Export-oriented industrialization (EOI) sometimes called export substitution industrialization (ESI), export led industrialization (ELI) or export-led growth is a trade and economic policy aiming to speed up the industrialization process of a country by exporting goods for which the nation has a comparative advantage. Export-led growth implies opening domestic markets to foreign competition in exchange for market access in other countries.
However, this may not be true of all domestic markets, as governments may aim to protect specific nascent industries so they grow and are able to exploit their future comparative advantage and in practise the converse can occur. For example, many East Asian countries had strong barriers on imports from the 1960s to the 1980s.
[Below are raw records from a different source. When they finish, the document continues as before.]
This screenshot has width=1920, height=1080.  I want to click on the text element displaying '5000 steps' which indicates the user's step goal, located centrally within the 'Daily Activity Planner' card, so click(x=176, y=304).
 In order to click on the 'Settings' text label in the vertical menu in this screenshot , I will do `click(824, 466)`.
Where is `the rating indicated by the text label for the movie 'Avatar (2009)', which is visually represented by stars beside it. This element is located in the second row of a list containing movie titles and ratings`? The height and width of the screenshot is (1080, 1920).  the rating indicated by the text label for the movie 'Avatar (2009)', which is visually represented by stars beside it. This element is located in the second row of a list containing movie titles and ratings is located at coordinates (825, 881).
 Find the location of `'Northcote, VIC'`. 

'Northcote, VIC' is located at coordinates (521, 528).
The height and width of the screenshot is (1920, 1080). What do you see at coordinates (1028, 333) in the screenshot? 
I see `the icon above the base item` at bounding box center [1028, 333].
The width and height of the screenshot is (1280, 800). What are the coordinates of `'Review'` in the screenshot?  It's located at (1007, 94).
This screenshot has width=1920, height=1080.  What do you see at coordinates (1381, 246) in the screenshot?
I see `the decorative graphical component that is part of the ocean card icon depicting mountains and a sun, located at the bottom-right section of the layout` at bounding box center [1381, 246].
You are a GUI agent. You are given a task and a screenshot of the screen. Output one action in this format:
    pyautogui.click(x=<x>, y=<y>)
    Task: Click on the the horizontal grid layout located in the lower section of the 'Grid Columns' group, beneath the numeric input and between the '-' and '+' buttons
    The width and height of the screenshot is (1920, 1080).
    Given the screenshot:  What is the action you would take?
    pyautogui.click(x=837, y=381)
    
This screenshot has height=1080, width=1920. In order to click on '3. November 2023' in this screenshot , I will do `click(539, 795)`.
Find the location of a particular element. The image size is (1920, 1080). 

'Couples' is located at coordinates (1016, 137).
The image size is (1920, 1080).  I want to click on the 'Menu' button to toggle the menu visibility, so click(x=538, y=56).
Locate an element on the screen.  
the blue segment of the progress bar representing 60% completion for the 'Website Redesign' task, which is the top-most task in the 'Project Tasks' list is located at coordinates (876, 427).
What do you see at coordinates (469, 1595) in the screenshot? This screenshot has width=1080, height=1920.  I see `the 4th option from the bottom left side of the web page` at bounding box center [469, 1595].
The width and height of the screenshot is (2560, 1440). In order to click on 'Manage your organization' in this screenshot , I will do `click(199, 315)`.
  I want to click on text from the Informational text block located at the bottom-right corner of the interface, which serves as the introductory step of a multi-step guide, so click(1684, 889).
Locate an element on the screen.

Reduced tariff barriers, a floating exchange rate (a devaluation of national currency is often employed to facilitate exports), and government support for exporting sectors are all an example of policies adopted to promote EOI and, ultimately, economic development. Export-oriented industrialization was particularly characteristic of the development of the national economies of the Asian Tigers: Hong Kong, South Korea, Taiwan, and Singapore in the post-World War II period.
Export-led growth is an economic strategy used by some developing countries. This strategy seeks to find a niche in the world economy for a certain type of export. Industries producing this export may receive governmental subsidies and better access to the local markets. By implementing this strategy, countries hope to gain enough hard currency to import commodities manufactured more cheaply somewhere else.